Magazine article Black Issues in Higher Education

Black Academics and the Lure of the Marketplace

Magazine article Black Issues in Higher Education

Black Academics and the Lure of the Marketplace

Article excerpt

Black Academics and the Lure of the Marketplace.

At a time when much attention has been focused on the problems of teen-age pregnancy, drugs and gang violence, it is easy to overlook signs of the deterioration of an ethic of individual responsibility and community values among other segments of the African American population. When we hear young gang members explain their decision to sell drugs within their own communities and to carry out acts of violence against other Black people in terms of the need to "get paid," to achieve some level of personal "respect," we are appalled. Yet we have failed to analyze in sufficient detail how these very values have been adopted by a quite visible segment of the African American intelligentsia.

During the era of Jim Crow segregation through the 1960s, the major outlets for the writings of Black academics were based within Black communities or affiliated with Black institutions.

Carter G. Woodson edited the Journal of Negro History from an office in the Black community in Northwest Washington, DC; Howard University was the home of the Journal of Negro Education; Morgan State University was the home of the CLA Journal; Atlanta University the home of Phylon. The NAACP sponsored The Crisis, and John Johnson founded and funded Negro Digest and Black World. These journals, as well as Ebony magazine under the editorship of Lerone Bennett, published a wide variety of points of view on various aspects of the conditions of Black folk. If one wanted to reach a large aware Black audience, one published in these periodicals. Contributions from whites were always welcome.

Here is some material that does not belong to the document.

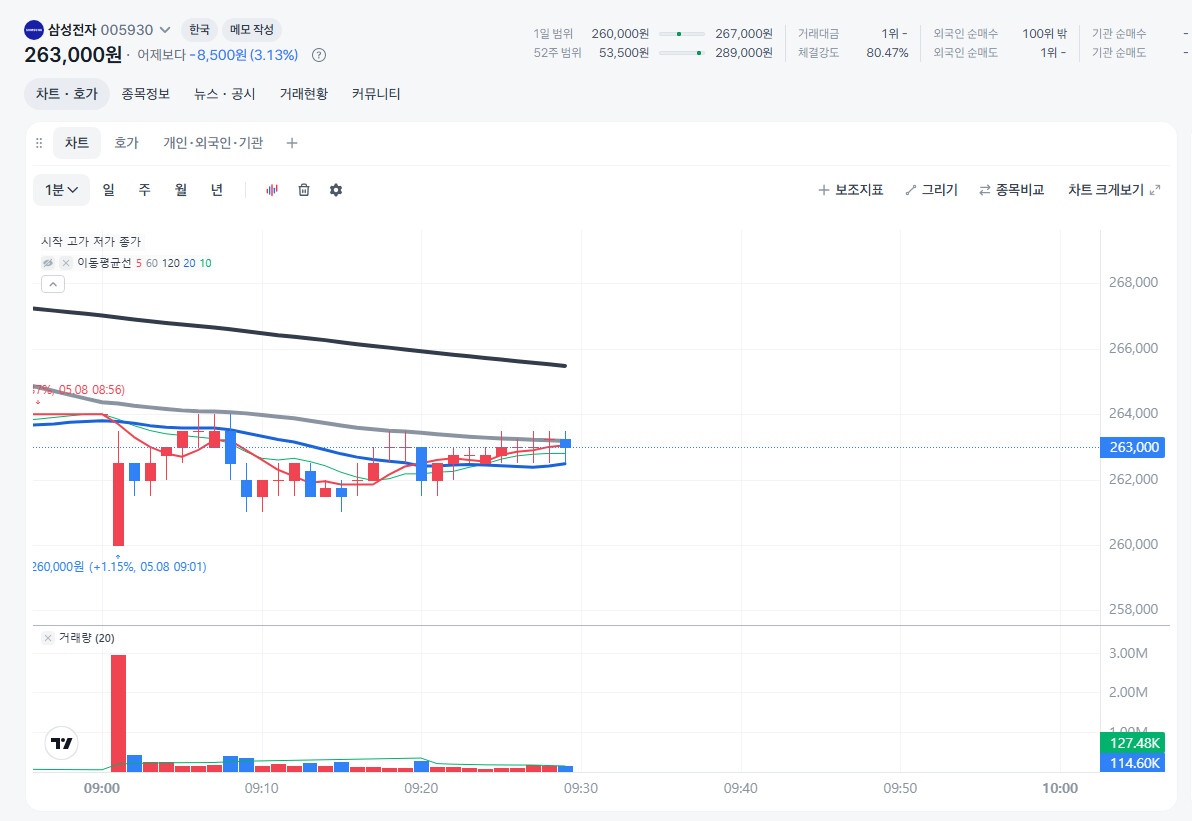Viewport: 1192px width, 821px height.
Task: Switch to the 호가 tab
Action: tap(126, 143)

The new journals that sprang up in the 1960s such as Soulbook, Liberator and Black Scholar, also fostered debate on a wide range of issues. Today these journals have either gone out of business, narrowly redefined their focus or cut back on the size of their editions or frequency of publication. Black scholars today have access to a wider range of predominantly white publications than ever before. As a result, Black publication no longer occupy the central place in the life of Black academics that they did until a quarter century ago.

A New Generation

Today we are faced with a younger generation of academics who were trained in predominantly white institutions by white academics who knew nothing of the work of the earlier generation of Black academics, with the exception of Du Bois, of course. Many in this younger group define their success in terms of the level of access to and visibility in white publications. However, what these publications want, whether they are Time, The New Yorker, Harpers or the New York Times Sunday magazine, is not a hard-hitting, frank discussion of the continued effects of white racism on the life chances of African Americans.

What these publications are willing to pay for are discussions of what is wrong with Black folk, i.e., why are we so homophobic, sexist, anti-semitic, violence prone and intolerant. A glance at any of the past issues of Negro Digest or the special issues of Ebony or the special summer issues of the Journal of Negro Education will show that Black academics have never been reluctant to point out the shortcomings of Black people. Two of the most popular and widely debated books of my college years were E. Franklin Frazier's "Black Bourgeoisie" and Harold Cruse's "The Crisis of the Negro Intellectual."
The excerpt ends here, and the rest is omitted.